Il n'est du reste pas interdit de croire qu'une même stratégie sous-tend aussi Du sens (o.c.), le "traité" où Renaud Camus élabore une réflexion systématique sur le problème du même nom. Du point de vue de l'écriture, l'élément le plus remarquable est sans aucun doute l'absence de toute division du texte, que ce soit en sections, en chapitres ou en parties. Tout est fait pour que le texte devienne littéralement un tout, c'est-à-dire pour éviter qu'il ne soit... cité, sauf intégralement bien sûr. Un soin identique a été apporté aux transitions internes, qui sont toujours d'une grande subtilité, y compris au second degré : les digressions et excursions, inévitables dans un volume de quelque 550 grosses pages, se présentent de telle façon que leurs frontières ne sont jamais étanches, de manière à assurer une lecture "suivie". Celle-ci ressemble beaucoup au type de lecture critique prônée par Pierre Bayard, où la distinction entre sujet et hors-sujet (nous dirions ici : entre citation et contexte) ne devrait plus être tenable :

«La question du sujet est d'autant plus difficile à traiter qu'elle gagne manifestement à l'être d'une manière dynamique (...). En effet, aussi précis soit-il, le sujet littéral d'une oeuvre littéraire n'indiquera jamais qu'un vague canevas, inapte à produire des prescriptions ou des restrictions. Dès lors il semble prudent de ne pas entendre seulement par sujet d'une oeuvre son thème, mais une visée plus large que l'acception ordinaire, réduite au propos ou au contenu. Se demander à propos de tel passage si l'auteur est ou non hors sujet, ce n'est pas seulement chercher s'il est fidèle au "thème" déclaré, mais s'il est conforme à l'ensemble d'une intention esthétique, dont le thème est un élément important mais non exclusif. L'évaluation de ce qui relève ou non du sujet ne peut donc guère se faire par rapport à un hypothétique récit de base, dont le respect permettrait d'éliminer les écarts. Elle implique l'évaluation d'un ensemble, constitué par un projet d'écriture - soutenu par une esthétique à chaque fois particulière - et par la réussite de ce projet.» (o.c., p.28, souligné par l'auteur)

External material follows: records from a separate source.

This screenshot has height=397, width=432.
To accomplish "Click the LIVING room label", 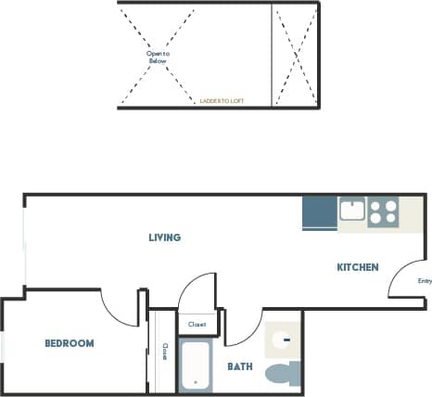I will pyautogui.click(x=165, y=237).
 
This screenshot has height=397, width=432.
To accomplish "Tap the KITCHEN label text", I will pyautogui.click(x=357, y=267).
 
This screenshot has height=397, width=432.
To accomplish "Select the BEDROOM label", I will pyautogui.click(x=70, y=343).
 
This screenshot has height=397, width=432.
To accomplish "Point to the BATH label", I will pyautogui.click(x=240, y=367).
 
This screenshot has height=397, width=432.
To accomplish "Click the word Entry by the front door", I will pyautogui.click(x=425, y=281).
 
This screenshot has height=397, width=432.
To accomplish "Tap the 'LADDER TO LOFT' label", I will pyautogui.click(x=222, y=100).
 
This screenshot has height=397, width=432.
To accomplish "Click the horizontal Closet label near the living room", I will pyautogui.click(x=197, y=325).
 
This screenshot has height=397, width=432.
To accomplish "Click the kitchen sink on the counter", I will pyautogui.click(x=351, y=210).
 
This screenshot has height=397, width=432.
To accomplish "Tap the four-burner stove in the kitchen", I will pyautogui.click(x=382, y=212).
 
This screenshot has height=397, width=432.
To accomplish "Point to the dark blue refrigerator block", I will pyautogui.click(x=319, y=213).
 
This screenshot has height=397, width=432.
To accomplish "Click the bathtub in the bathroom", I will pyautogui.click(x=196, y=365).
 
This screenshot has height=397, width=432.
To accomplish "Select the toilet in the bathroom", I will pyautogui.click(x=282, y=373).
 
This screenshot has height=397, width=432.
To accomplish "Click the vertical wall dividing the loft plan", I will pyautogui.click(x=272, y=55).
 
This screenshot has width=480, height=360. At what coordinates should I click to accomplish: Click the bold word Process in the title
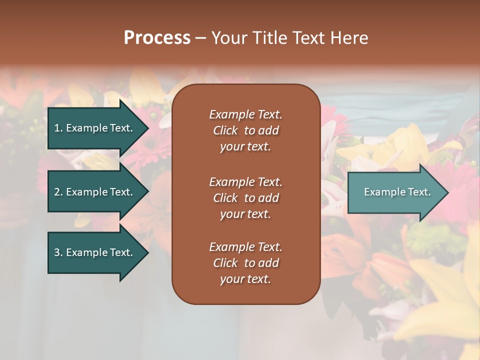[157, 38]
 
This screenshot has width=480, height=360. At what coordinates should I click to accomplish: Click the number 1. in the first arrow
[58, 128]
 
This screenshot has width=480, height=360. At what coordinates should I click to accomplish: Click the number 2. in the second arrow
[58, 192]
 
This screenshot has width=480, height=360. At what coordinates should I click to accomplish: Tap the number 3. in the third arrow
[58, 252]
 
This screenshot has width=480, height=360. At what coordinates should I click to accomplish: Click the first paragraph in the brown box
[246, 130]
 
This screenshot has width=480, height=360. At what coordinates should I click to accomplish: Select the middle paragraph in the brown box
[246, 198]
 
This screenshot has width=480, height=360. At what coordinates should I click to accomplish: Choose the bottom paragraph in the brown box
[246, 263]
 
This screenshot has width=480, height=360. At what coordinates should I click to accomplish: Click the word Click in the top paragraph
[226, 130]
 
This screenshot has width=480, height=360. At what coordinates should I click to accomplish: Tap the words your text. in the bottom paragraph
[246, 279]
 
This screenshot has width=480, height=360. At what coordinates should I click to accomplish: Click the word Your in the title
[228, 38]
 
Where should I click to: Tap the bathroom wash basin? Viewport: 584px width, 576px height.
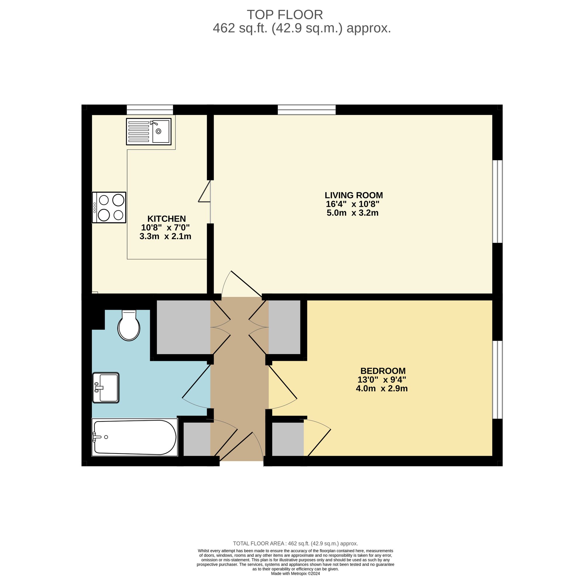pos(106,388)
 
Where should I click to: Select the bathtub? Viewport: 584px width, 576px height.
pos(135,437)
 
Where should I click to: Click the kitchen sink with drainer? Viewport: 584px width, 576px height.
pos(149,131)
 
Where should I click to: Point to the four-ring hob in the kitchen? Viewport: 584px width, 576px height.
pos(109,207)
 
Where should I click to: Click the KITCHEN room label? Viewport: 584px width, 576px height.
pos(166,218)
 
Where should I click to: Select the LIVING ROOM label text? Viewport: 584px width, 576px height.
pos(354,195)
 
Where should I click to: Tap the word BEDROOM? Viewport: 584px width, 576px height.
pos(383,371)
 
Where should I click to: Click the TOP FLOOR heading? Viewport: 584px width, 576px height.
pos(285,15)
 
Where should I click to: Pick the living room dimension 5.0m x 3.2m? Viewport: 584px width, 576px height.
pos(352,213)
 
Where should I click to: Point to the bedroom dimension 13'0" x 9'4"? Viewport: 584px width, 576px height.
pos(382,379)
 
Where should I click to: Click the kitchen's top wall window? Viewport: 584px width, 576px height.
pos(150,110)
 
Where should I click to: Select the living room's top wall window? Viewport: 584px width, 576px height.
pos(307,110)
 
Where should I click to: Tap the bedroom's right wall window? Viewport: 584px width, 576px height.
pos(497,380)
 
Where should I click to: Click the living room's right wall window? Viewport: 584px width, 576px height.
pos(497,201)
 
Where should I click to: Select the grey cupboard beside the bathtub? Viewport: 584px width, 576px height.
pos(197,439)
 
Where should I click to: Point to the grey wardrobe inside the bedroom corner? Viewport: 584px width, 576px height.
pos(288,439)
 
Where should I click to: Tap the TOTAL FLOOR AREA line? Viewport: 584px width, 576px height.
pos(295,543)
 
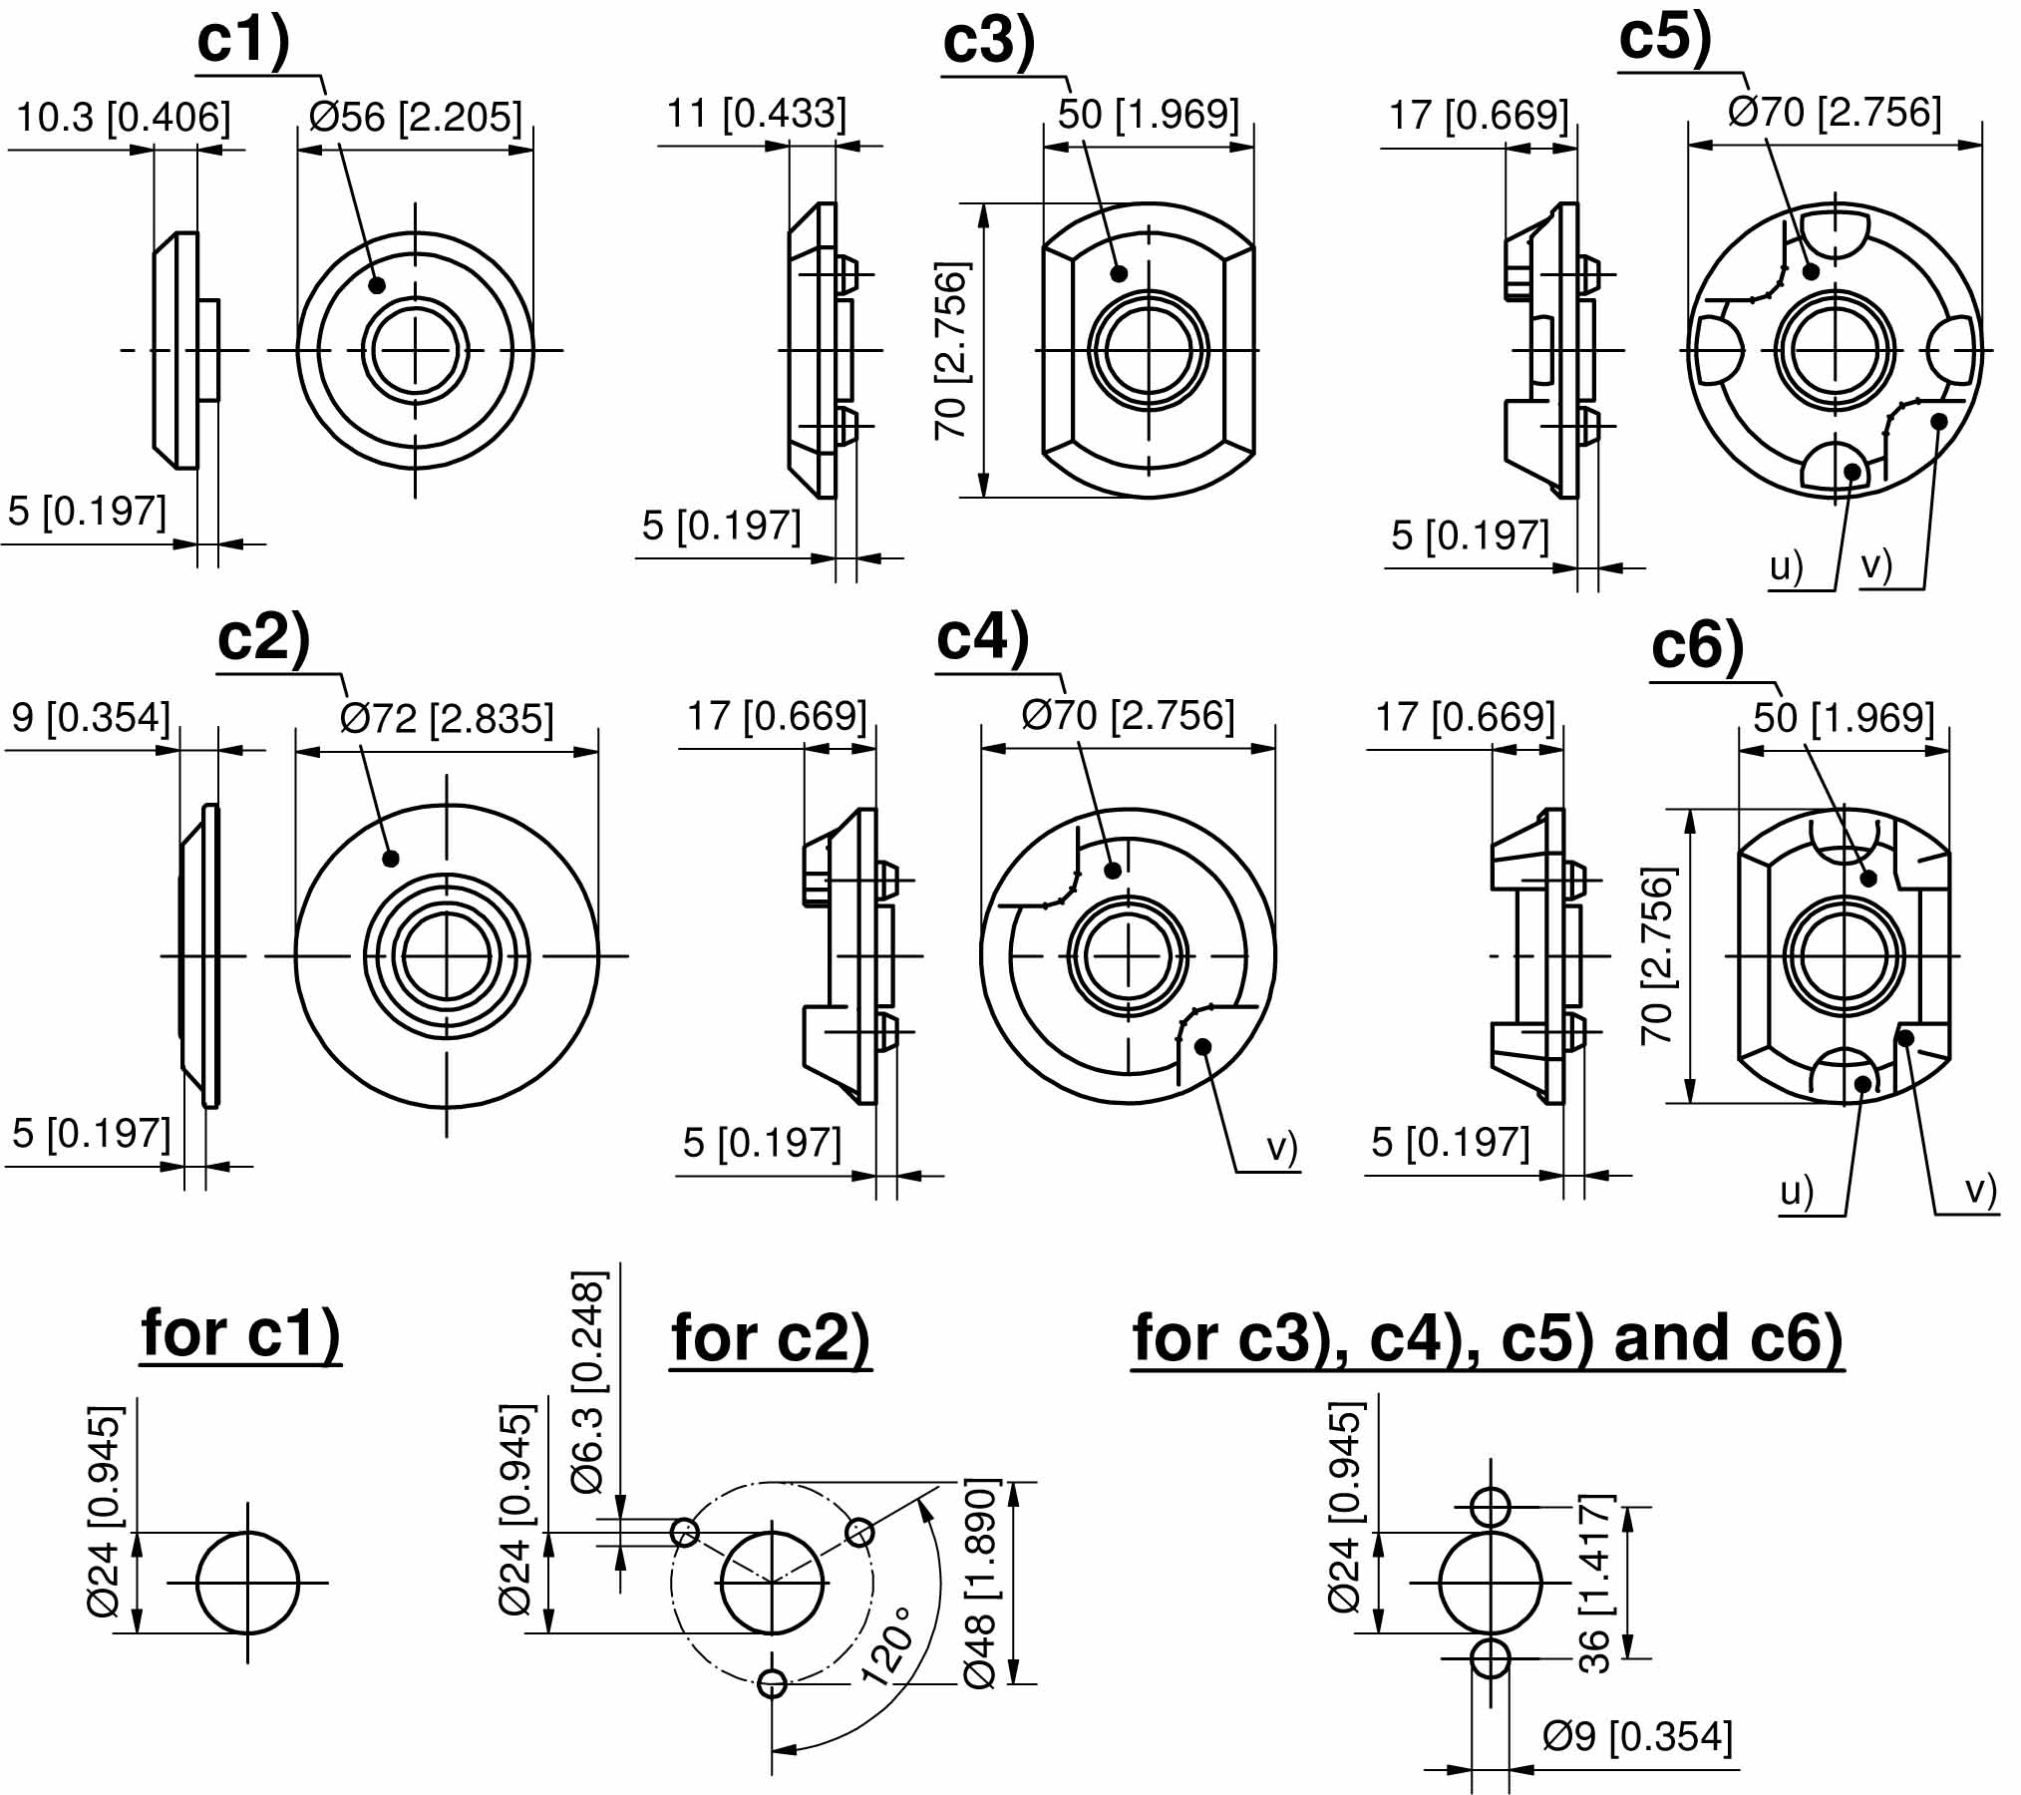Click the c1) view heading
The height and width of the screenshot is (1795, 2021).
click(x=243, y=42)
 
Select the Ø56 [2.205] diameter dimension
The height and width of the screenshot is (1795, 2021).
click(x=416, y=117)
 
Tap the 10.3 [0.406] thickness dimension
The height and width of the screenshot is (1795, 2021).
click(x=123, y=117)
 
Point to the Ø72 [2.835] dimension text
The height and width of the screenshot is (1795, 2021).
click(x=446, y=718)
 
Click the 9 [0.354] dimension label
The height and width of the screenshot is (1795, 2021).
click(x=91, y=717)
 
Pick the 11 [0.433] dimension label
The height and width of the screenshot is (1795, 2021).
click(x=756, y=113)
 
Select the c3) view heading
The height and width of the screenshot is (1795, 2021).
click(x=989, y=42)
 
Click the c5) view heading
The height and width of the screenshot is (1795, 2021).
click(x=1665, y=38)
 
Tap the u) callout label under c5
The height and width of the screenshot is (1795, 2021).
click(x=1787, y=566)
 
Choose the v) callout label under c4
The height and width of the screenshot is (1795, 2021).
click(x=1282, y=1148)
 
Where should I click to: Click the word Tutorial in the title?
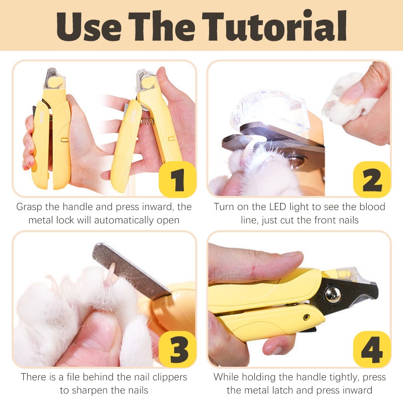point(275,26)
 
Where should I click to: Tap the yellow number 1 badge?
point(177,179)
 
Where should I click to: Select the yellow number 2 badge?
point(372,179)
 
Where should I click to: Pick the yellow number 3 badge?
point(177,349)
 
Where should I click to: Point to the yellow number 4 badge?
point(372,349)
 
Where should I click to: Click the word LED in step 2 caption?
point(278,207)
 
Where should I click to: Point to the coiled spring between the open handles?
point(147,120)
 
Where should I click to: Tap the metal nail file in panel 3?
point(131,270)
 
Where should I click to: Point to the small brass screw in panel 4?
point(306,317)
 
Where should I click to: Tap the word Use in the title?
point(89,26)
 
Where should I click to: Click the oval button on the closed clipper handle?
point(64,140)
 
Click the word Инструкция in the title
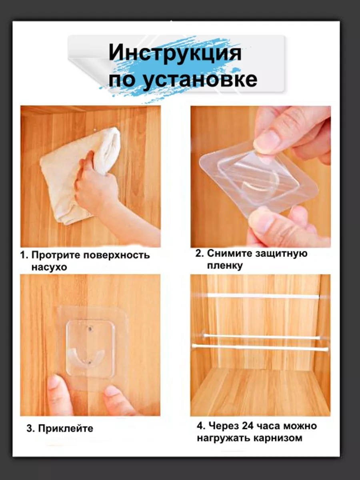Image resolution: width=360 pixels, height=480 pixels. pos(175,53)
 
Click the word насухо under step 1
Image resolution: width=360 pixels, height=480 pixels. pos(49,267)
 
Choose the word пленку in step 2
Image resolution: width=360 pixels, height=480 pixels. pos(225,266)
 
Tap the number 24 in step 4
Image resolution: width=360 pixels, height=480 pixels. pos(249,426)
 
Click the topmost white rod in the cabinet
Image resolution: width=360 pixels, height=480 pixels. pos(263,296)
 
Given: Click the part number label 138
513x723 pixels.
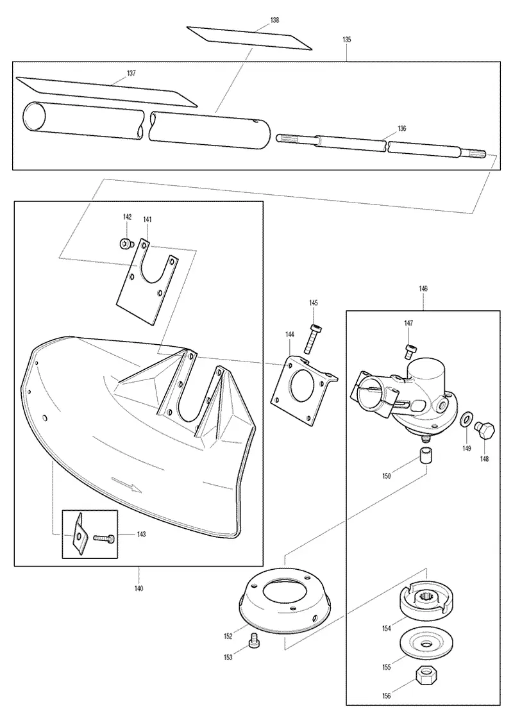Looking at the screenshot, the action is [x=274, y=21].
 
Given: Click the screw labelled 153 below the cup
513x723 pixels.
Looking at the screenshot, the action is [x=253, y=641].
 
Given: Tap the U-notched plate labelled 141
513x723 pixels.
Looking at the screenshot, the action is [x=146, y=281].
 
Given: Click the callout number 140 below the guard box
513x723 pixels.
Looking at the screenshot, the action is [x=139, y=588].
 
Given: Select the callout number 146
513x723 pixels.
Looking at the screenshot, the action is [x=423, y=288].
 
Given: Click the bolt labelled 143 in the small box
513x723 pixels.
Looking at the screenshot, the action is [x=105, y=537].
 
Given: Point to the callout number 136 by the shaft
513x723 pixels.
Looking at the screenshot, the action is [x=402, y=128].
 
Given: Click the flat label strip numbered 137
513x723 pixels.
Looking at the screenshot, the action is [x=106, y=90].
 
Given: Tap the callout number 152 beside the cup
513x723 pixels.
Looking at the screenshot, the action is [x=228, y=636].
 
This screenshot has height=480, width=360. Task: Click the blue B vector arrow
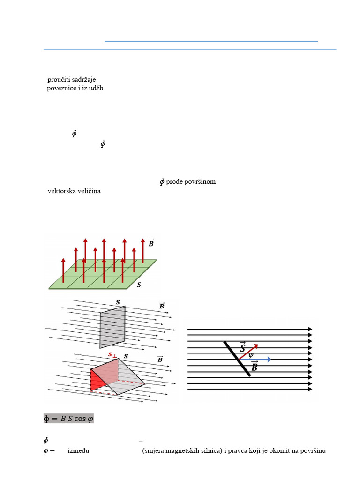point(260,360)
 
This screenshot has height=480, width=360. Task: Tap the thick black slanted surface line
point(237,359)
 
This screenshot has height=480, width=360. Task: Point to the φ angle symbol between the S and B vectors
point(251,355)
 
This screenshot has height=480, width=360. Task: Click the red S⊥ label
point(112,354)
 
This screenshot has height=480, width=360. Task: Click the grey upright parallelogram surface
point(112,327)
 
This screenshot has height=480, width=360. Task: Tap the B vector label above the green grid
point(151,243)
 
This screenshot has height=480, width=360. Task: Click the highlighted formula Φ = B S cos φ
point(68,419)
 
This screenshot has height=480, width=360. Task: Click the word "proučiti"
point(59,80)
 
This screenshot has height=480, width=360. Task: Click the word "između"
point(78,451)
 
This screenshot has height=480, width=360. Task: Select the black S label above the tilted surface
point(126,356)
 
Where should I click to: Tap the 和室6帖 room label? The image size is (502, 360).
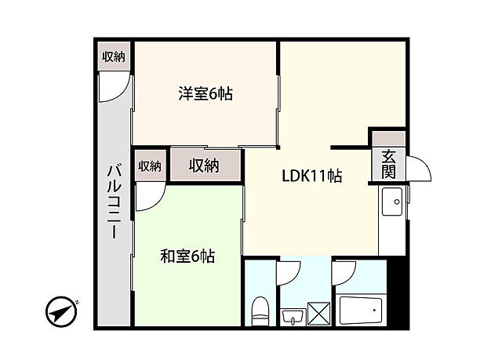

A l'instar de ce qui se passe dans Est-ce que tu me souviens?, un livre comme Du sens avance une écriture qui, sans être globalement citationnelle au sens direct du terme, arrive à créer le même rapport d'union absolue entre phrase et contexte. Ici aussi, le passage incessant d'une phrase à l'autre, et partant le glissement de sens qui l'accompagne, devient la caractéristique primordiale du texte.

Tout cela semble peu de chose, mais c'est un pas décisif vers la réalisation de ce que Renaud Camus a toujours défini comme son idéal en écriture : la métonymie plutôt que la métaphore, la quête du sens plutôt que le sens, l'histoire et l'avenir d'un sens plutôt que ses certitudes actuelles. On pourrait même aller plus loin encore et dire que l'implication réciproque de la phrase et du contexte aide également à dépasser le clivage, qui jusqu'à peu allait grandissant, entre les deux versants de l'écriture camusienne : celle de la ligne, représentée par le Journal, où l'auteur passe successivement en revue le pour et le contre de toute chose ; celle de l'hyperlivre, représentée par les Églogues au début et par les Vaisseaux brûlés aujourd'hui, où l'auteur procède par greffe et incise. Dans l'un et l'autre cas, le souci du dire-vrai et de la recherche du sens est prioritaire, mais les moyens d'y tendre (ne parlons pas de l'atteindre !) sont très différents. Est-ce que tu me souviens?, qui participe curieusement du régime de l'hyperlivre (il s'agit d'un fragment unique de Vaisseaux brûlés), et Du sens, qui relève incontestablement du régime du livre, procèdent à une manière d'échange, chaque régime faisant des emprunts à l'écriture de l'autre pour s'aventurer dans des structures où l'opposition de la ligne et de l'hyperlivre, de la phrase et du contexte, du sens et des sens se brouille définitivement. On pourrait dire que c'est là une synthèse de l'oeuvre, qui se clôt ainsi sur elle-même, c'est-à-dire sur ce qu'elle cherchait depuis son début. Mais la synthèse est double, non réconciliée, et dans cette ambivalence se trouve le gage de bien de nouveaux développements.